To earn $500 per month or $6,000 annually from dividends alone, you would need an investment of approximately $110,700 or around 10,000 shares. For a more modest $100 per month or $22,140 per year, you would need $41,805 or around 2,000 shares.
To Calculate: Divide the desired annual income ($6,000 or $1,200) by the dividend ($0.60 in this case). So, $6,000 / $0.60 = 10,000 ($500 per month), and $1,200 / $0.60 = 2,000 shares ($100 per month).
Note that dividend yield can change on a rolling basis, as the dividend payment and the stock price both fluctuate over time.

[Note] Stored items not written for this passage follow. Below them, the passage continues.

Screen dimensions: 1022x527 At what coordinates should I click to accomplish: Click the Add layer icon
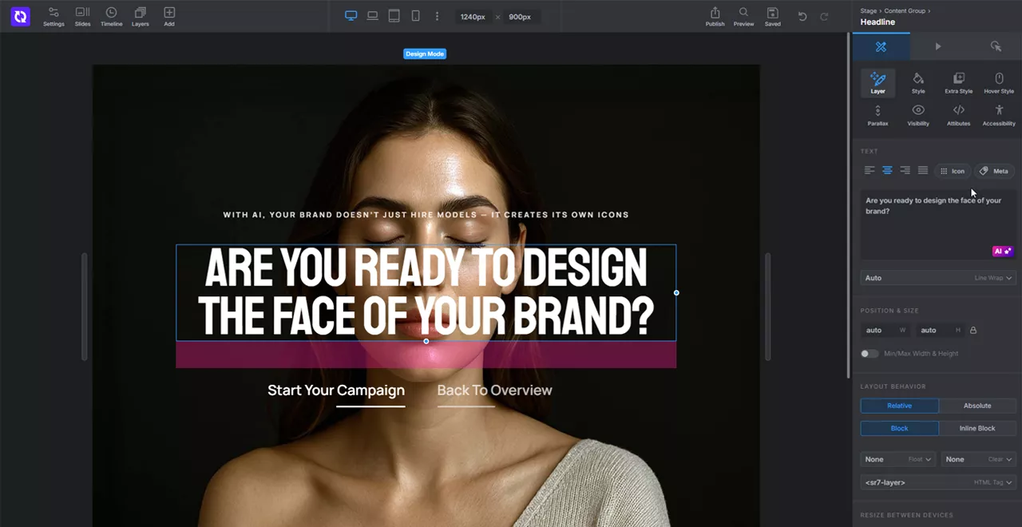169,16

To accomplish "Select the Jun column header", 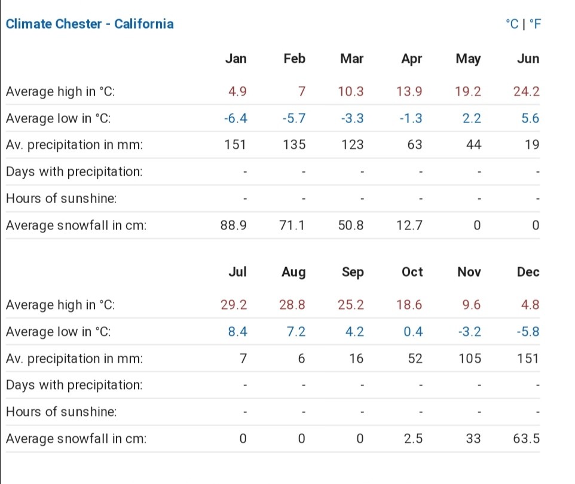I will tap(528, 59).
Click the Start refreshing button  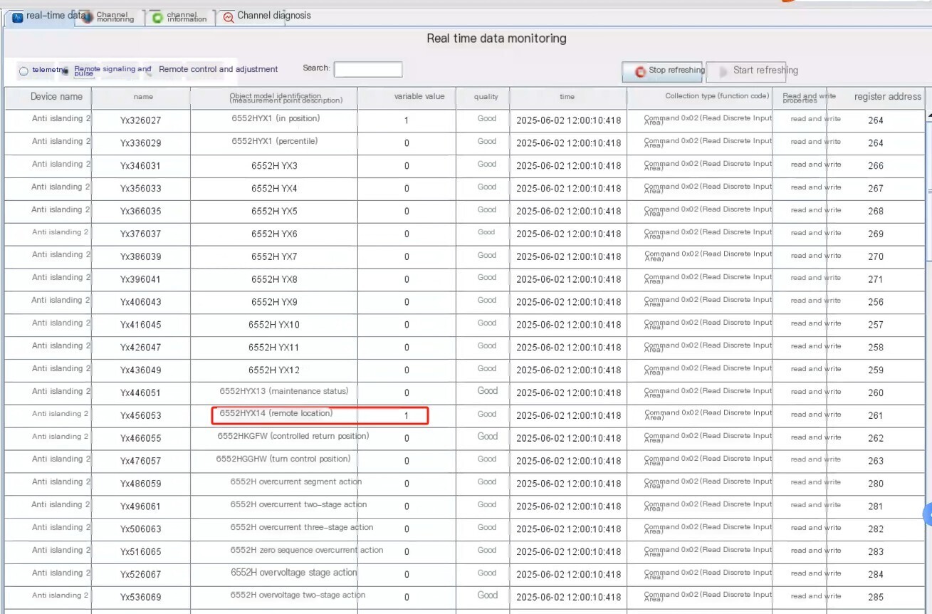[746, 71]
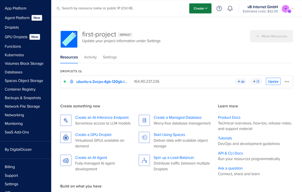Click the add-volume plus icon on droplet row

tap(241, 82)
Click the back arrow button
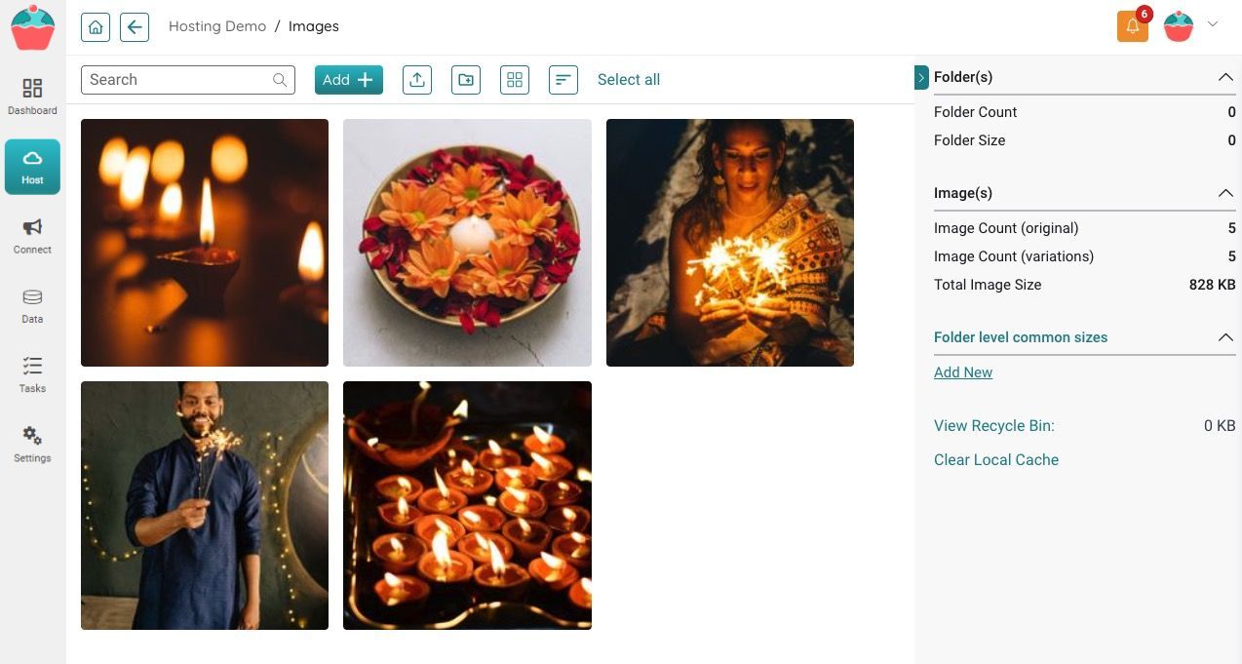1242x664 pixels. pos(135,26)
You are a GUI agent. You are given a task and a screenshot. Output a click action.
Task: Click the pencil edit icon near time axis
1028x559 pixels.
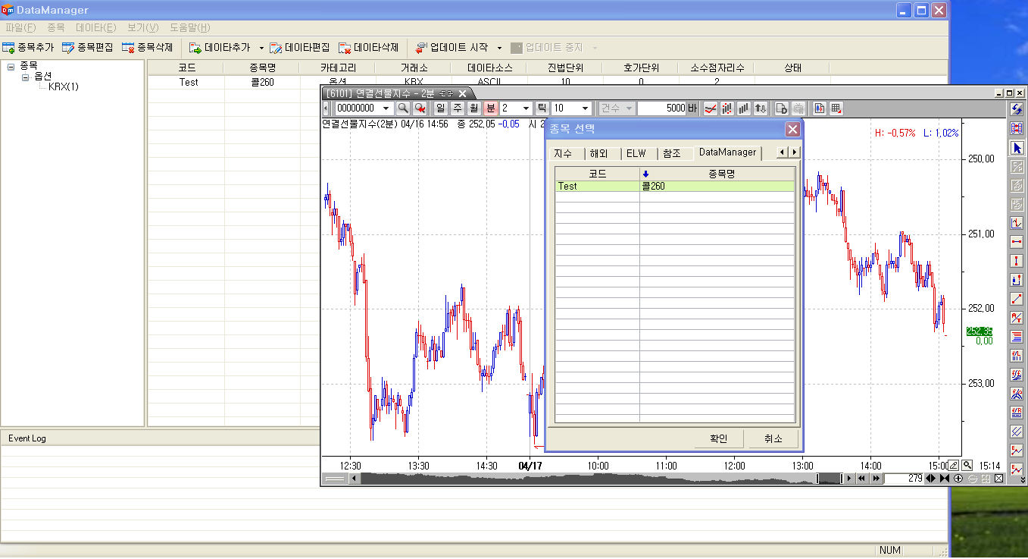(x=954, y=466)
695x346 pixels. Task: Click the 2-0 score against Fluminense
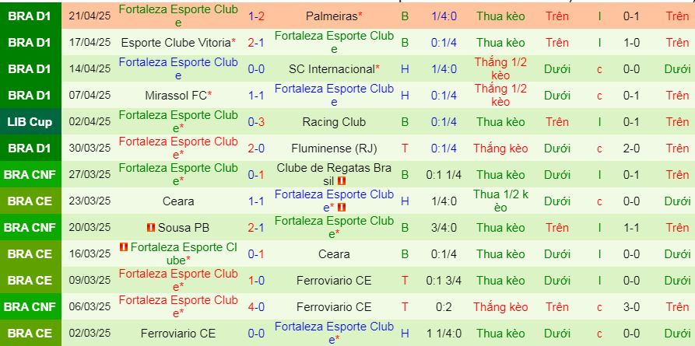pyautogui.click(x=256, y=149)
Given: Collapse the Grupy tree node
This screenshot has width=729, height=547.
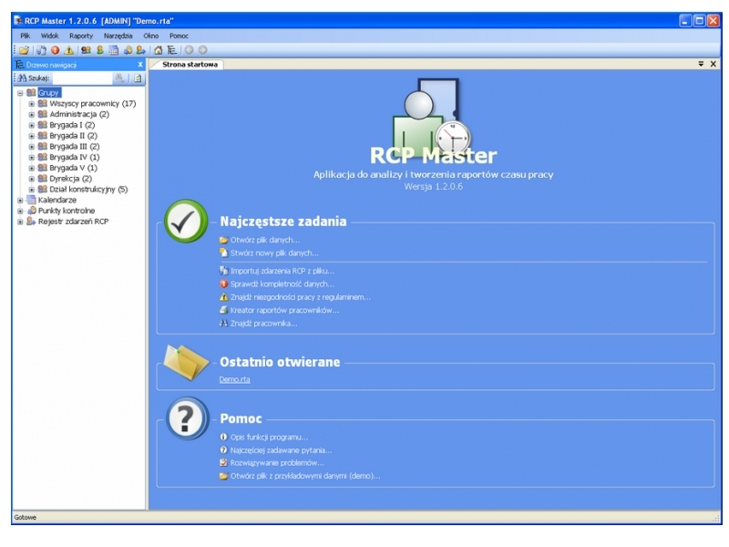Looking at the screenshot, I should pyautogui.click(x=19, y=93).
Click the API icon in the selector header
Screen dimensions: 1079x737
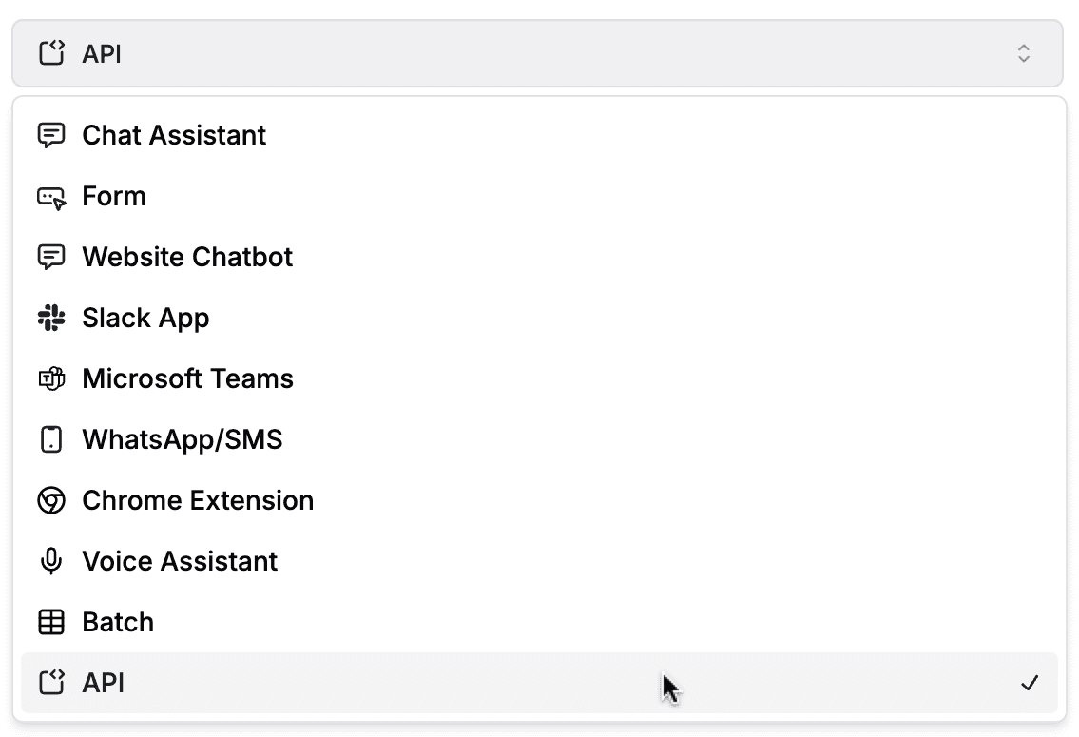point(51,53)
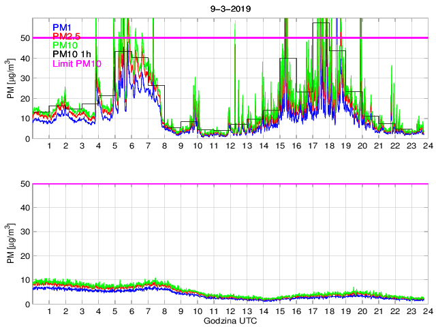Screen dimensions: 436x327
Task: Click the plot title 9-3-2019
Action: tap(228, 10)
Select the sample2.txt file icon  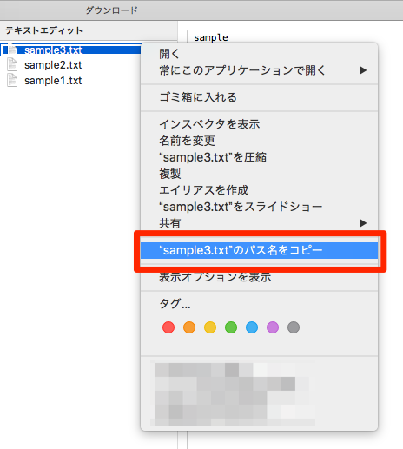pyautogui.click(x=12, y=65)
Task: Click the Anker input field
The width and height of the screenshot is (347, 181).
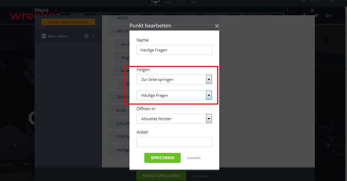Action: 174,142
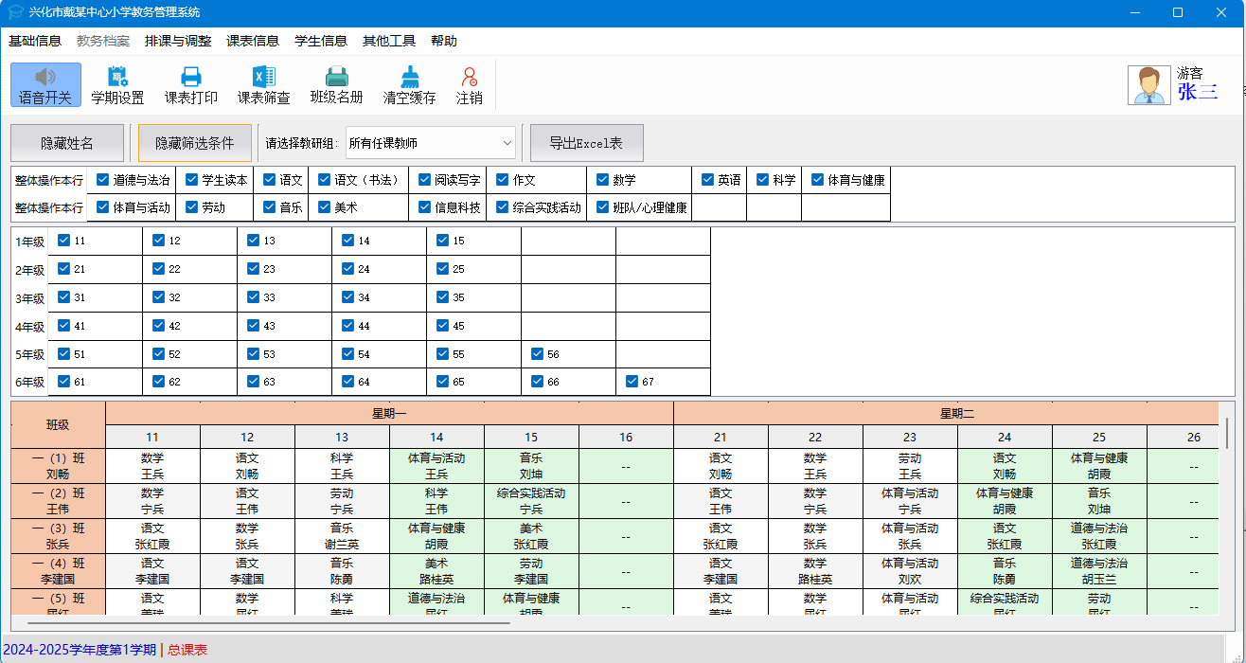The height and width of the screenshot is (663, 1246).
Task: Open the 班级名册 roster icon
Action: [336, 77]
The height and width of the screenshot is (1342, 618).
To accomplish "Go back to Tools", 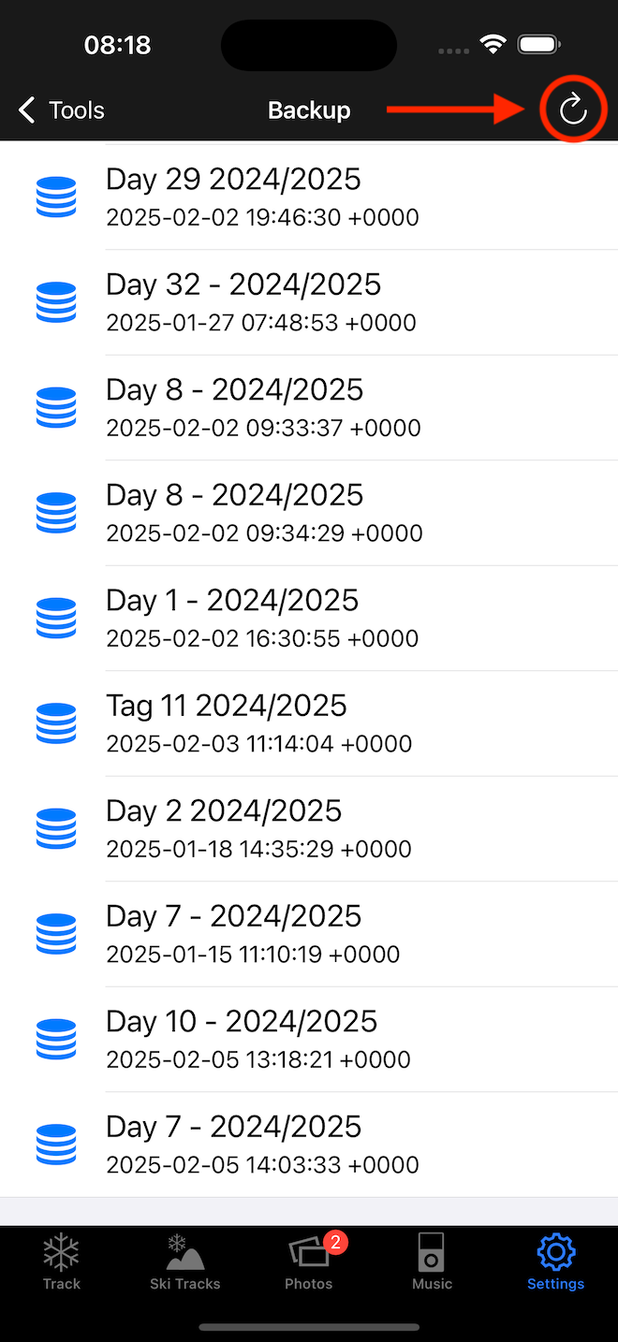I will pyautogui.click(x=62, y=110).

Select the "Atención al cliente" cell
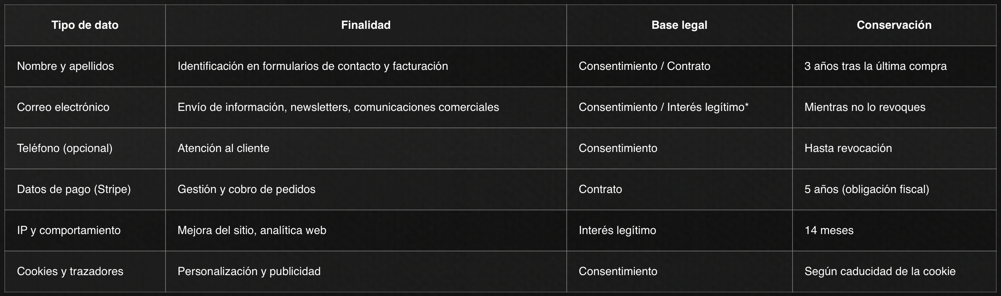pos(223,148)

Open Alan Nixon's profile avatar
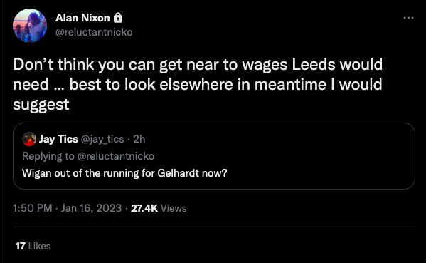(30, 26)
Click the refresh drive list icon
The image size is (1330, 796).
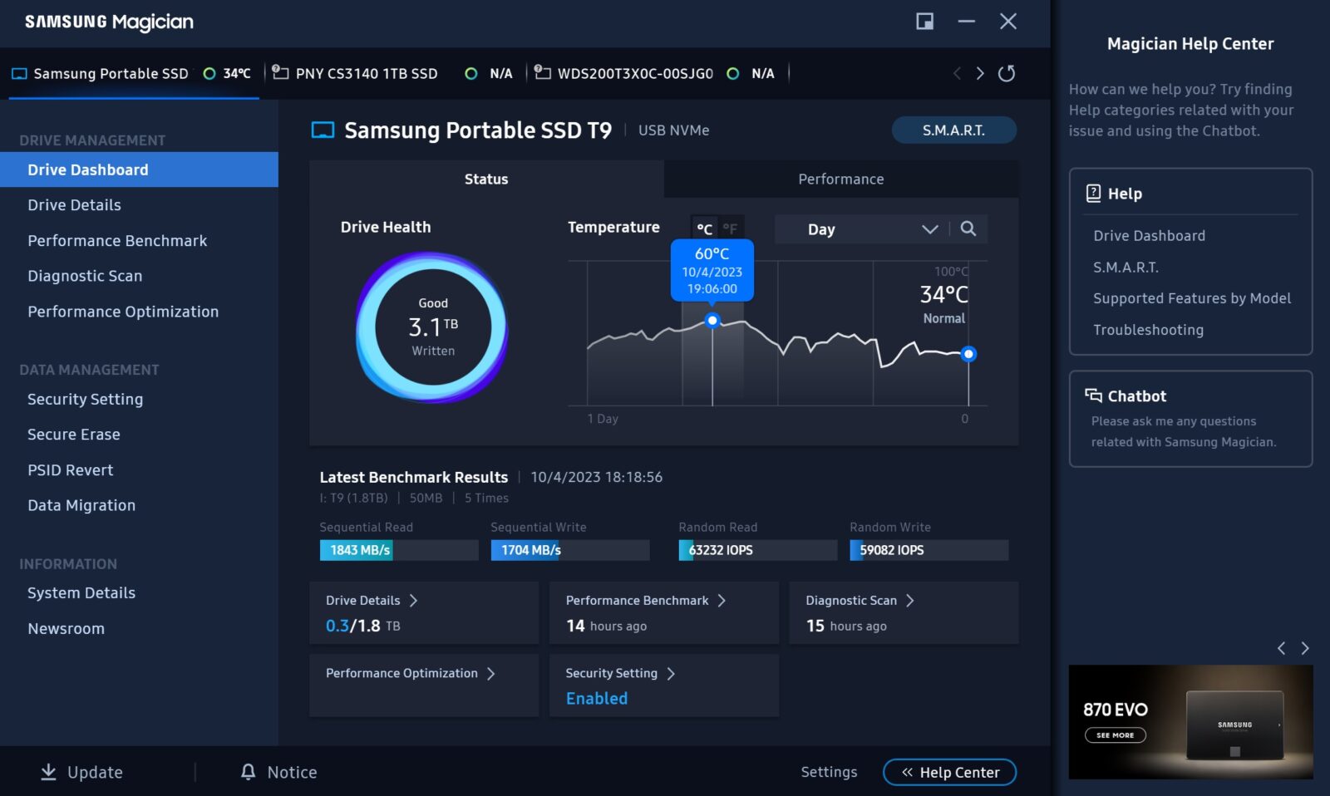[1006, 73]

See Also: If there was a new fund backed by Jeff Bezos offering a 7-9% target yield with monthly dividends would you invest in it?
How That works: The dividend yield is computed by dividing the annual dividend payment by the stock’s current price.
For example, if a stock pays an annual dividend of $2 and is currently priced at $50, the dividend yield would be 4% ($2/$50). However, if the stock price increases to $60, the dividend yield drops to 3.33% ($2/$60). Conversely, if the stock price falls to $40, the dividend yield rises to 5% ($2/$40).
Similarly, changes in the dividend payment can impact the yield. If a company increases its dividend, the yield will also increase, provided the stock price stays the same. Conversely, if the dividend payment decreases, so will the yield.